Please reproduce the data below with "computer-use agent" replaced by "desktop automation agent" and nothing else altered.

>> BEGIN EXCERPTED RECORDS

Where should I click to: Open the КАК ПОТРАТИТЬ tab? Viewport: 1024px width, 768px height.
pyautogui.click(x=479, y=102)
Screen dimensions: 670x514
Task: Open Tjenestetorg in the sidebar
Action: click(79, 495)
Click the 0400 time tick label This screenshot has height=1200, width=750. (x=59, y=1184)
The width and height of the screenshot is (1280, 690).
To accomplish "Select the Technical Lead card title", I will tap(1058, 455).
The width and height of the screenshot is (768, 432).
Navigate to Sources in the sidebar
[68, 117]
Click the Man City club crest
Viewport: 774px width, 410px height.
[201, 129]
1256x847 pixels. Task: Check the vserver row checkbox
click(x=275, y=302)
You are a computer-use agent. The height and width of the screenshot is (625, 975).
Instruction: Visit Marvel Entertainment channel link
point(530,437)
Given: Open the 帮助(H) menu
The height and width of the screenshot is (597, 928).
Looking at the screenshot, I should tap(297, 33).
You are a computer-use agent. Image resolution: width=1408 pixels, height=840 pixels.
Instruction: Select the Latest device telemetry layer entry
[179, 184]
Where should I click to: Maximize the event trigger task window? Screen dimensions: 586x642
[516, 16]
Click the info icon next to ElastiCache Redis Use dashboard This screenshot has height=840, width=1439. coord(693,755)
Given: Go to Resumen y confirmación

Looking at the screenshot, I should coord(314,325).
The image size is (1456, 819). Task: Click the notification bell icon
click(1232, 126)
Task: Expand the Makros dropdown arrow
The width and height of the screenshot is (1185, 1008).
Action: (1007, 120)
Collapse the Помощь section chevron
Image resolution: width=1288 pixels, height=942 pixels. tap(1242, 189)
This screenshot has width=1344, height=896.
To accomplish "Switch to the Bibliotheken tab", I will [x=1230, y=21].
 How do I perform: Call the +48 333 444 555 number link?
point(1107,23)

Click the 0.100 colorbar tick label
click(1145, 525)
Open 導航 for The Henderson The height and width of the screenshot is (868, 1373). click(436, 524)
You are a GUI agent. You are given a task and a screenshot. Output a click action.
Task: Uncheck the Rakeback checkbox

>> END EXCERPTED RECORDS

**TASK RESULT:**
Where should I click to: Open the КАК ПОТРАТИТЬ tab? Viewport: 1024px width, 768px height.
pyautogui.click(x=479, y=102)
Screen dimensions: 670x514
Task: Open Tjenestetorg in the sidebar
Action: click(79, 495)
Click the 0400 time tick label This screenshot has height=1200, width=750. (x=59, y=1184)
The width and height of the screenshot is (1280, 690).
To accomplish "Select the Technical Lead card title", I will tap(1058, 455).
The width and height of the screenshot is (768, 432).
Navigate to Sources in the sidebar
[68, 117]
Click the Man City club crest
Viewport: 774px width, 410px height.
[201, 129]
1256x847 pixels. Task: Check the vserver row checkbox
click(x=275, y=302)
You are a desktop automation agent. The height and width of the screenshot is (625, 975).
Instruction: Visit Marvel Entertainment channel link
point(530,437)
Given: Open the 帮助(H) menu
The height and width of the screenshot is (597, 928).
Looking at the screenshot, I should tap(297, 33).
You are a desktop automation agent. Image resolution: width=1408 pixels, height=840 pixels.
Instruction: Select the Latest device telemetry layer entry
[179, 184]
Where should I click to: Maximize the event trigger task window? Screen dimensions: 586x642
[516, 16]
Click the info icon next to ElastiCache Redis Use dashboard This screenshot has height=840, width=1439. coord(693,755)
Given: Go to Resumen y confirmación

Looking at the screenshot, I should coord(314,325).
The image size is (1456, 819). Task: Click the notification bell icon
click(1232, 126)
Task: Expand the Makros dropdown arrow
The width and height of the screenshot is (1185, 1008).
Action: (1007, 120)
Collapse the Помощь section chevron
Image resolution: width=1288 pixels, height=942 pixels. tap(1242, 189)
This screenshot has width=1344, height=896.
To accomplish "Switch to the Bibliotheken tab", I will [x=1230, y=21].
 How do I perform: Call the +48 333 444 555 number link?
point(1107,23)

Click the 0.100 colorbar tick label
click(1145, 525)
Open 導航 for The Henderson The height and width of the screenshot is (868, 1373). click(436, 524)
You are a GUI agent. You are given a task and a screenshot. Output a click action.
Task: Uncheck the Rakeback checkbox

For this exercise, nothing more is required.